I don't like tags; but 1 billion other people and Google do, so I better include tags in my theme. Most regular functions of a blog are there for a reason--people utilize them. If you leave something out that someone wants or needs, more than likely they'll look for a different theme.
However, I will make the caveat that this line of advice is relative to the goals for your theme. If you don't care to make it popular then feel free to ignore this part, and I say that seriously, don't let this bog you down if you're not going for mass market appeal. But if you are going for a high user base then make sure you include common blog elements.
3. One good theme is better than twenty rushed and mediocre themes.
Take your time, make it good. If I want a mediocre theme I already have about 1,000 from which to choose. If I want a good theme the number decreases dramatically. Add to the latter, not the former.
4. Less is more, graphically speaking.
Less graphics usually equate to easier customization; and it makes the download size smaller (which you will appreciate if your theme gets really popular). The challenge is making the theme unique without the header graphic of your favorite city skyline. Take the challenge, it's fun.
5. Don't let your search results page be an afterthought.
I don't have any strong data for this proclamation, so I'm a little hesitant to include it, but I hypothesize that a lot of people utilize a site's search function to find old posts. Especially if those who are using your theme have a large archive of previous posts. Who knows, maybe that would be a decision-making feature for someone.
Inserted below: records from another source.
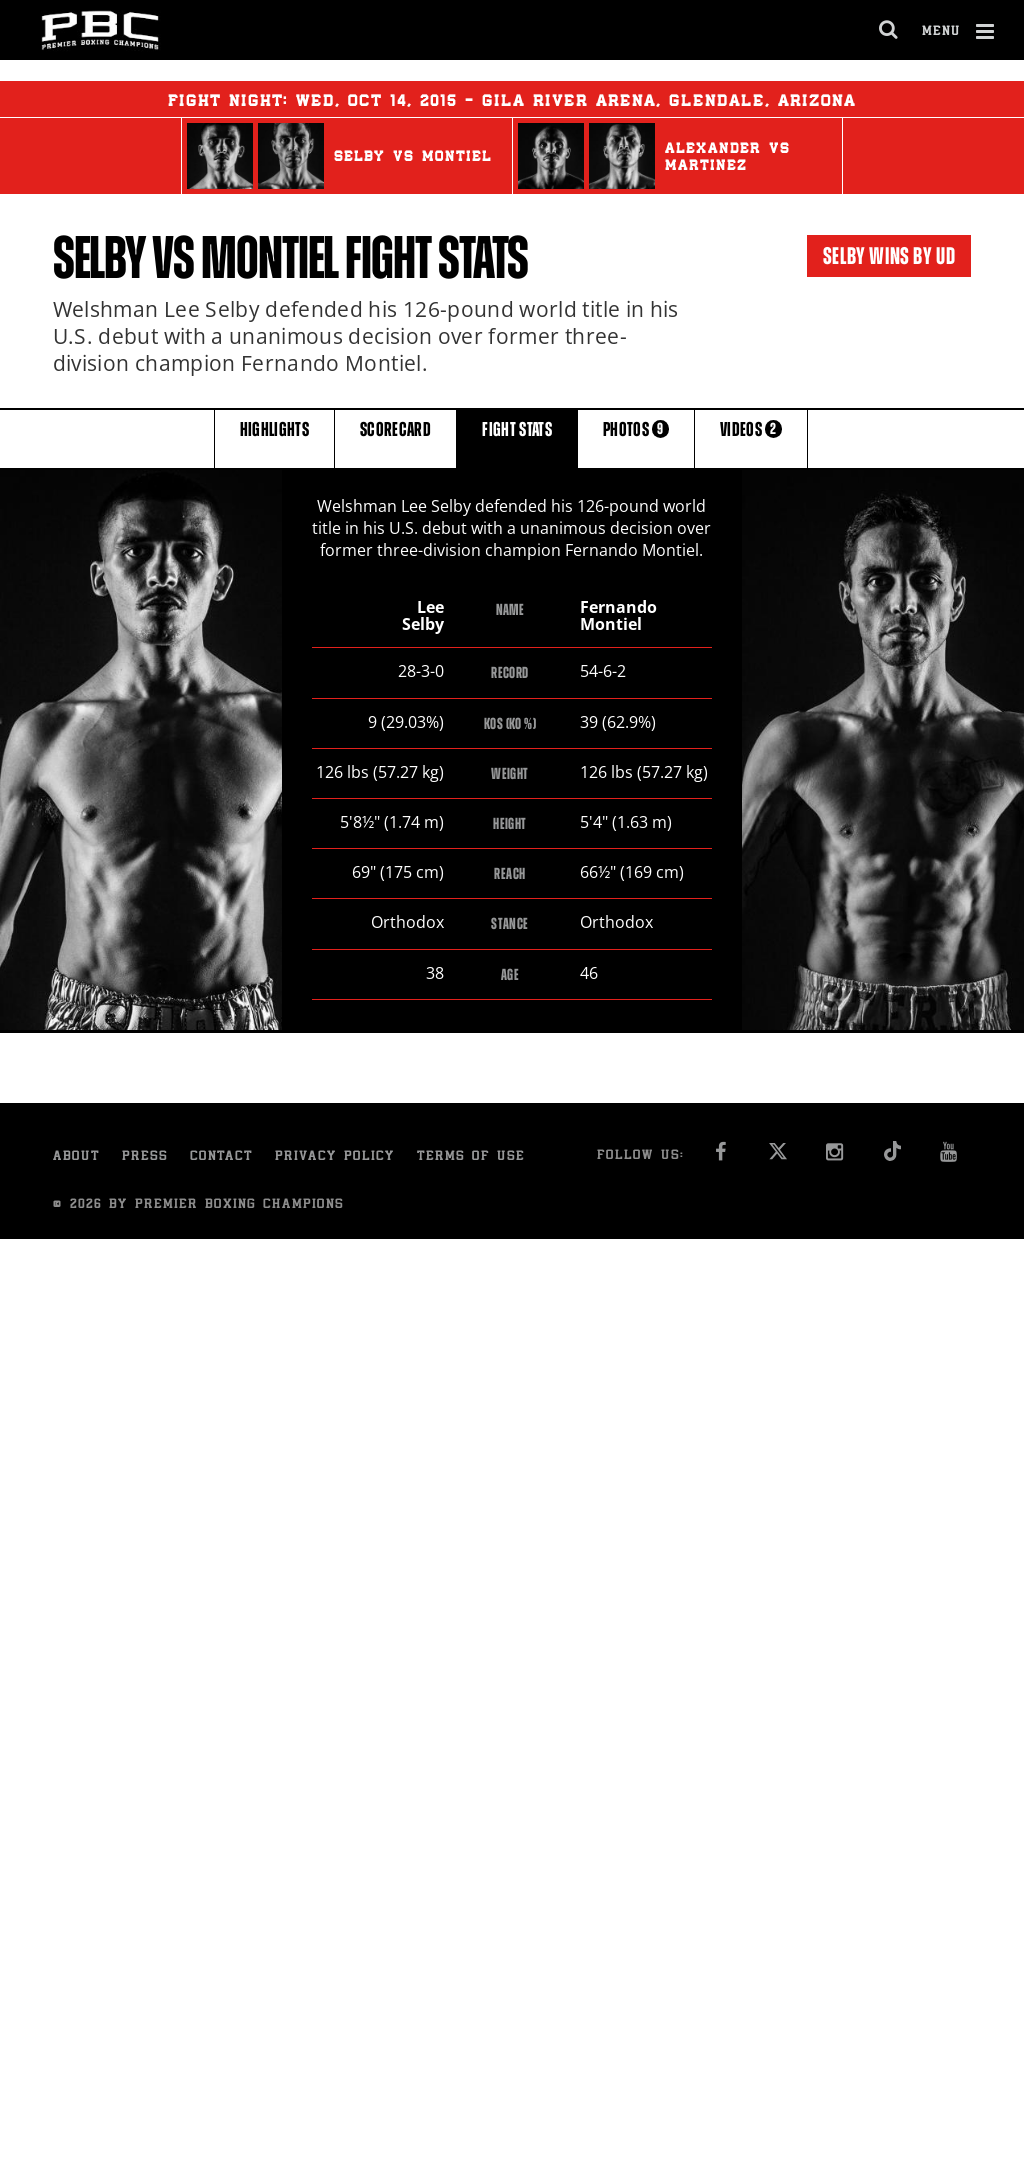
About (76, 1158)
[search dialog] (889, 30)
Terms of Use (471, 1158)
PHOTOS (636, 437)
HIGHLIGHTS (275, 437)
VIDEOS (751, 437)
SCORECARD (395, 437)
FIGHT (517, 437)
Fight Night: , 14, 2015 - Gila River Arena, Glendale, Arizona (512, 99)
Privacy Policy (335, 1158)
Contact (221, 1158)
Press (145, 1158)
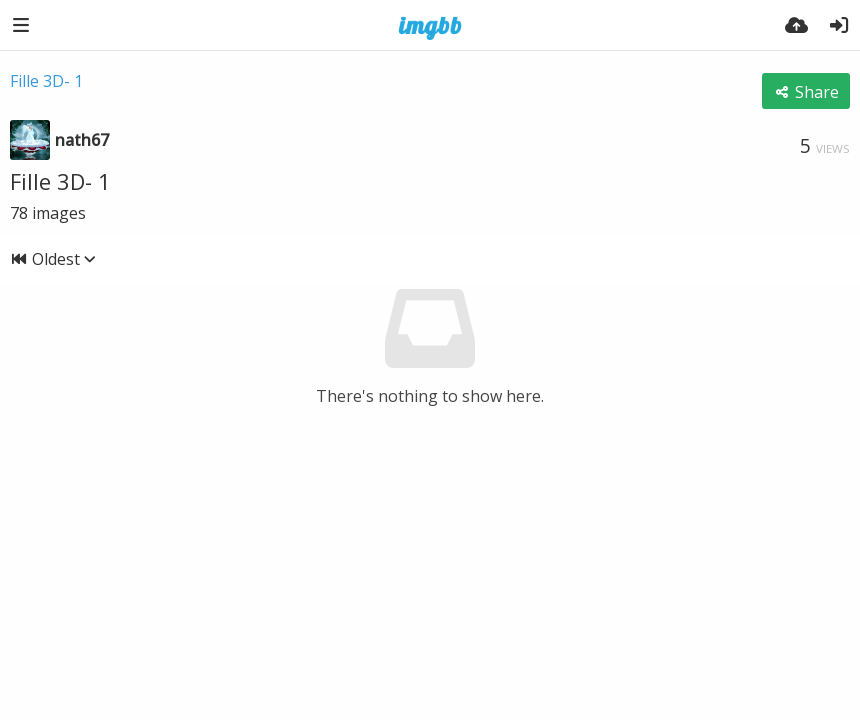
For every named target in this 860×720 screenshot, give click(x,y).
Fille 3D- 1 (46, 81)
6. Your HTML & CSS aren't as important as you think.
This is a tough one to swallow, but if I had to pick a percentage I would guess that 50% of your theme users will never look at your markup. Out of the other 50%, about 90% are only making a quick change to the markup or code. So I wouldn't spend the majority of your time arguing with yourself whether an
h3tag should have a class of "title" or "post-title".
Conclusion
Those are six principles that I tend to gravitate towards when I'm designing themes. Let me know in the comments if you have others.